1

I'm trying to use pyenchant to spell-check English and Bulgarian text. I have an issue where in English, words are recognized both when they are lower case and when they start with an upper case letter. For example:

>>> d = Dict('en_GB')
>>> d.check('car')
True
>>> d.check('Car')
True

However, in Bulgarian:

>>> d = Dict('bg_BG')
>>> d.check('кола')
True
>>> d.check('Кола')
False

Is this normal behavior? I want to use the SpellChecker class to check whole paragraphs and this is getting in the way. I don't really want to use .lower() on the whole str, as this seems like a hack. I'm using pyenchant==1.6.8 and Python 3.5.2. The en_US and en_GB dictionaries came with pyenchant and I downloaded the bg_BG dictionary from https://cgit.freedesktop.org/libreoffice/dictionaries/plain/bg_BG/bg_BG.dic and aff respectively. I had to convert them from Windows-1251 to UTF-8, because otherwise no words were being recognized.

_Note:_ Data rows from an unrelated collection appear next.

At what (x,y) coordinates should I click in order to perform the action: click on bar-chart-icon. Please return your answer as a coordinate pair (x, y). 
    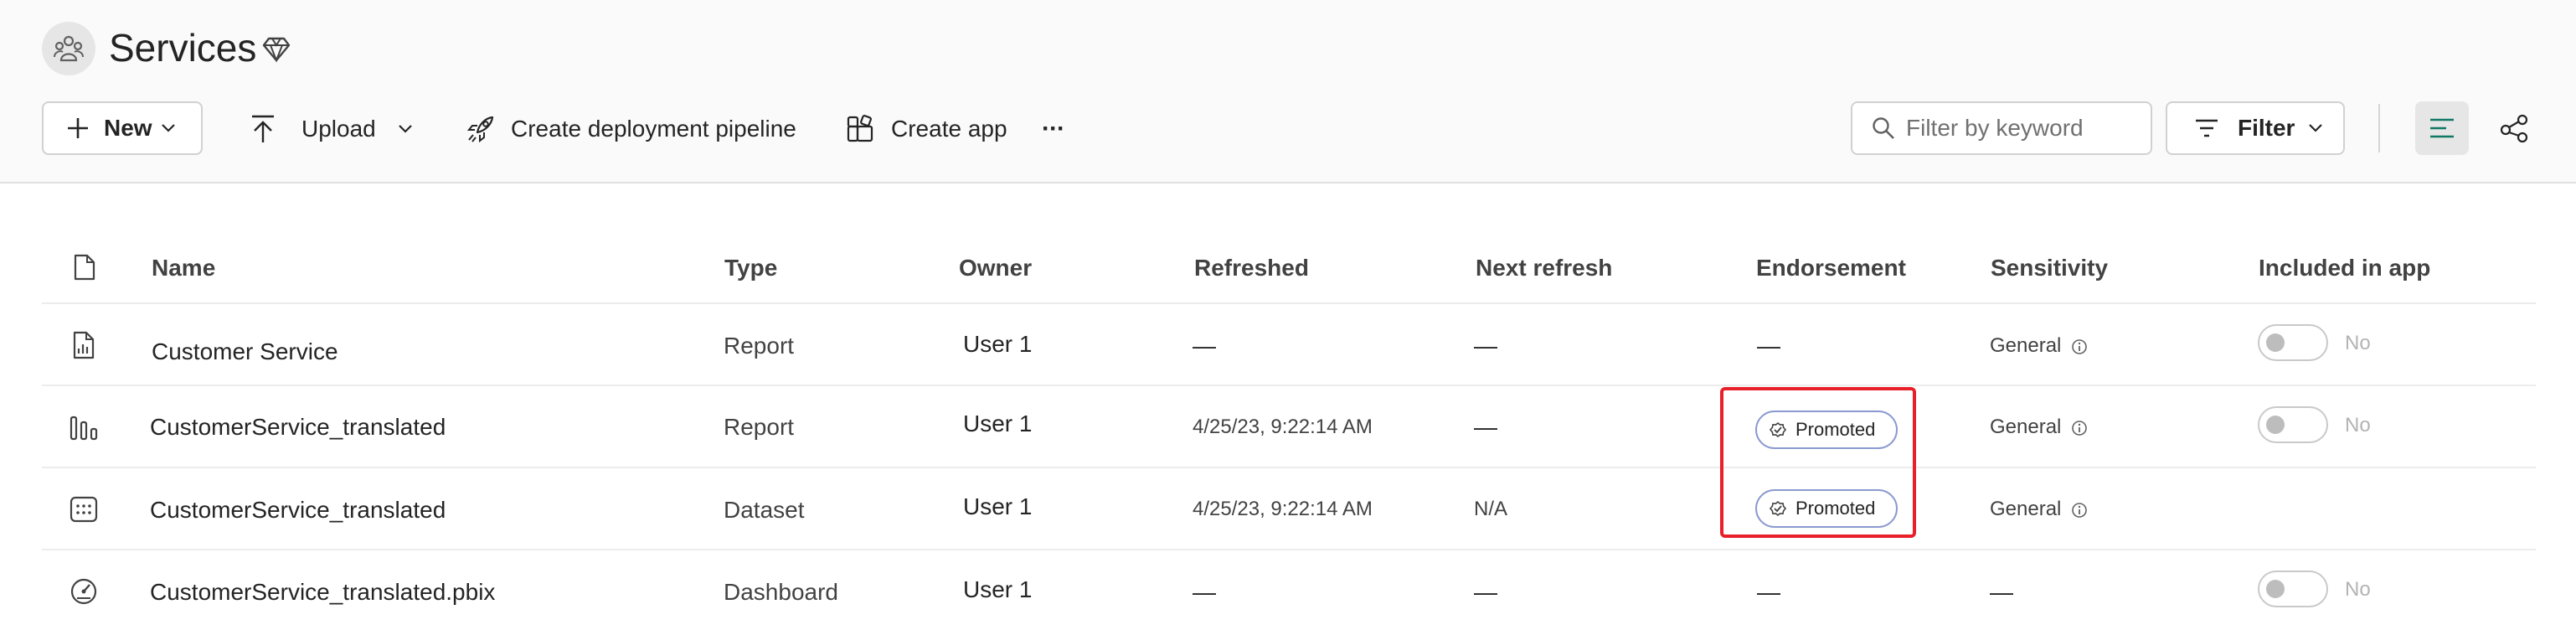
    Looking at the image, I should click on (84, 428). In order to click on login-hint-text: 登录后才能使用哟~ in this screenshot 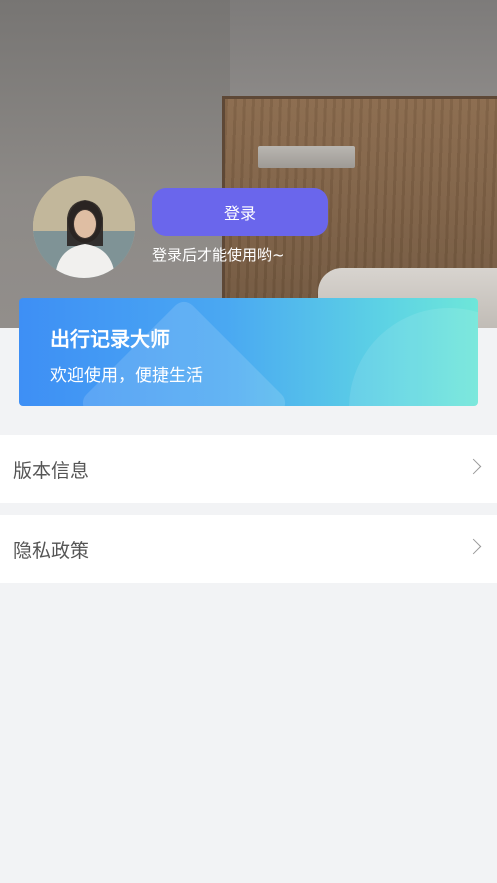, I will do `click(218, 255)`.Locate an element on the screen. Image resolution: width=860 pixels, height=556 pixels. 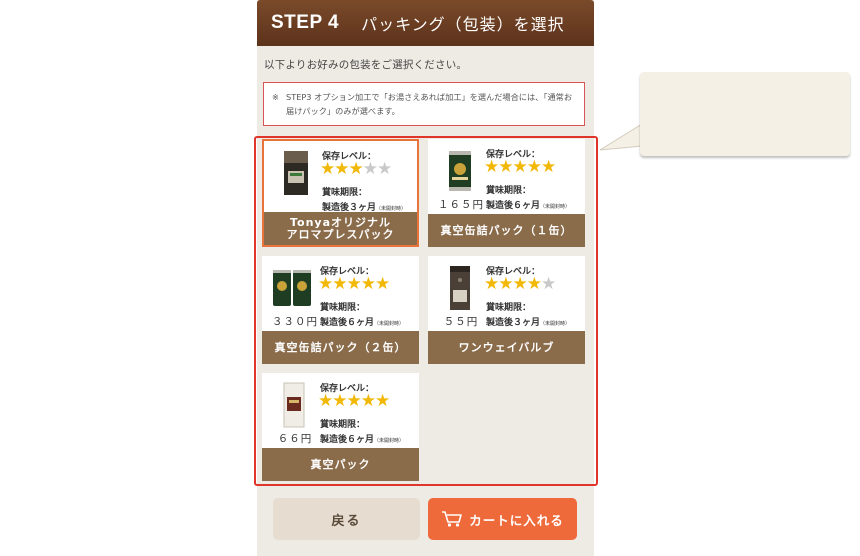
one-way-valve-bag-image is located at coordinates (460, 288).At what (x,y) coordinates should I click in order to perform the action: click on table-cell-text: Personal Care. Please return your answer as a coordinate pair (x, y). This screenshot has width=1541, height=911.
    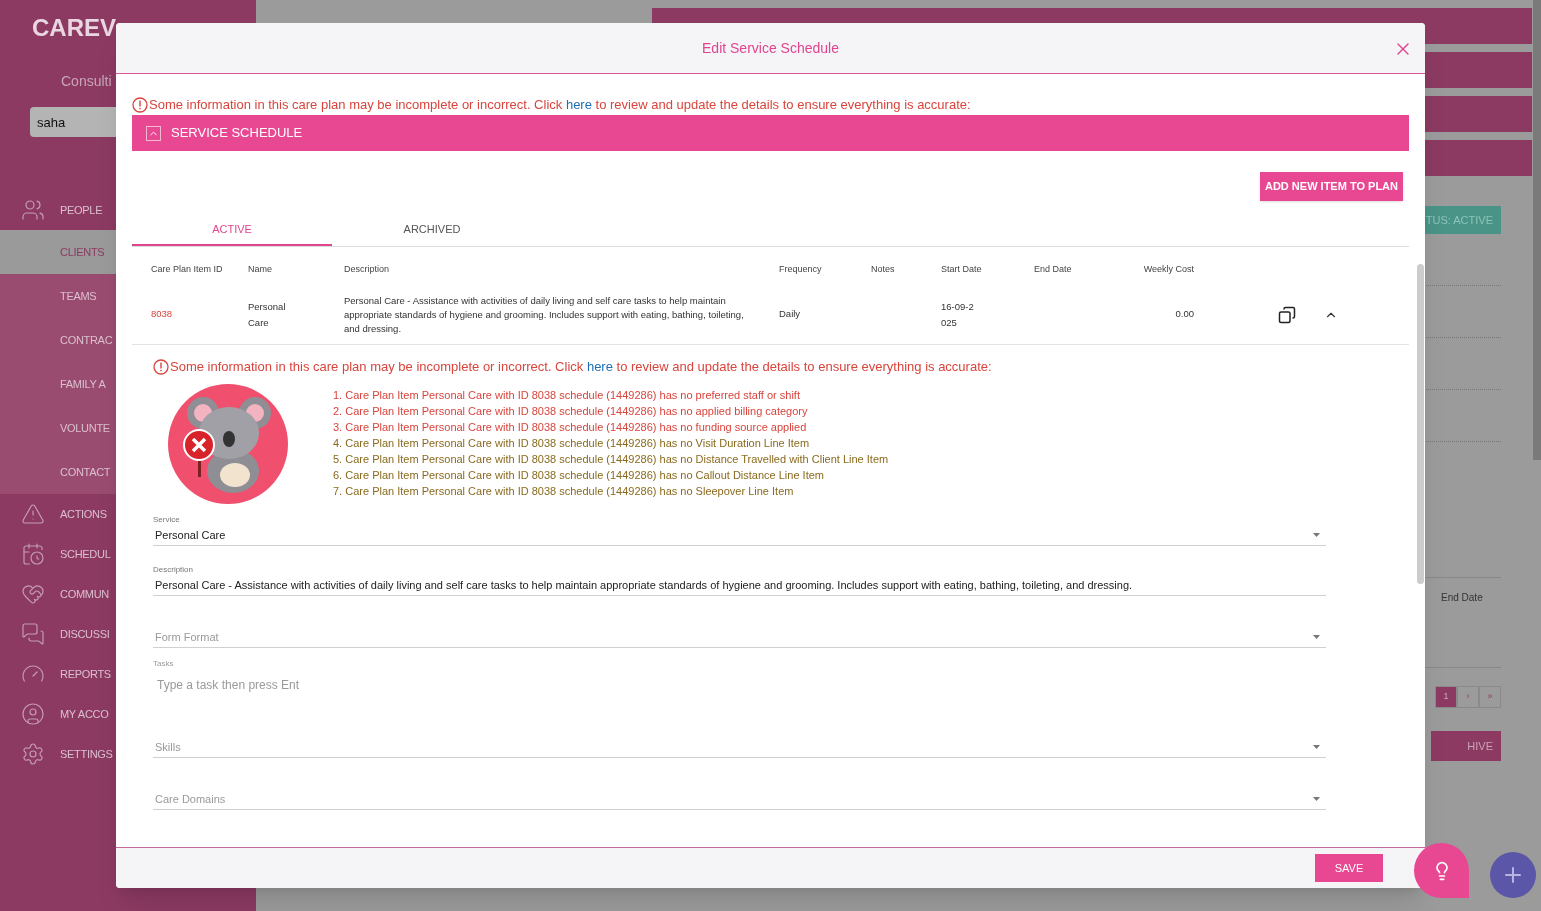
    Looking at the image, I should click on (268, 314).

  • I don't know much about the Bulgarian dictionary, but note that you can add a personal word list (e.g. with capitalized words) as described in the [docs](http://pythonhosted.org/pyenchant/tutorial.html#personal-word-lists) – patrick Mar 26 '17 at 12:19
  • @patrick I'll have to add every Bulgarian word with every form and so on to the PWL. It hardly seems like a good solution. I'm already using the PWL, but this is for domain-specific words AFAIK, not for huge lists. – Ivailo Karamanolev Mar 26 '17 at 14:46
  • 1
    True, but a list with initial capitalization can be easily created automatically. Idk anything about spelling conventions etc, just wanted to point you to it. – patrick Mar 26 '17 at 15:09

0 Answers0